Université des Antilles et de la Guyane (UAG). 2.100 étudiants inscrits dans l’Institut d’études supérieures de Guyane (IESG à Cayenne) et dans l’IUT de Kourou. Source : Atlas des effectifs étudiants inscrits en 2011-2012.

Débat sur l’offre et la carte des formations dans l’UAG. La démocratisation de l’accès et de la réussite dans l’enseignement supérieur suppose-t-elle que l’UAG ait une offre large de licences et de masters sur chacune de ses 3 grandes localisations, Guyane, Martinique et Guadeloupe ? Un point est sûr : le taux de réussite en licence en 3 ou 4 ans est nettement plus faible dans l’UAG que dans la moyenne nationale. Un enseignement de proximité n’est pas forcément gage de succès !

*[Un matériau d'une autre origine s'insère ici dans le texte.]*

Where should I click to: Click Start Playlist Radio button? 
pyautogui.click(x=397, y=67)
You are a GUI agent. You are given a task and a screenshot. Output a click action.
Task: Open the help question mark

La stratégie de l’offre de formation est très bizarre en Guyane si l’on en croit la Lettre ouverte du syndicat SNESUP FSU, publiée dans GuyaWeb du 12 septembre 2013 (signalement par Michel Abhervé). L’offre de formation dans le supérieur inquiète. Vie et mort des filières sur le pôle Guyane.

De toute évidence, ce n’est pas l’intérêt général qui guide les choix de certains acteurs, mais plutôt des considérations liées à des alliances ou au contraire à des rivalités et à des règlements de compte, sur fond de lutte généralisée pour le pouvoir. En pratique, on ouvre ou on maintient ouverte une formation pour tailler sur mesure un poste à X qu’on aime bien, et on en déchouque une autre pour marginaliser Y qu’on ne peut pas supporter.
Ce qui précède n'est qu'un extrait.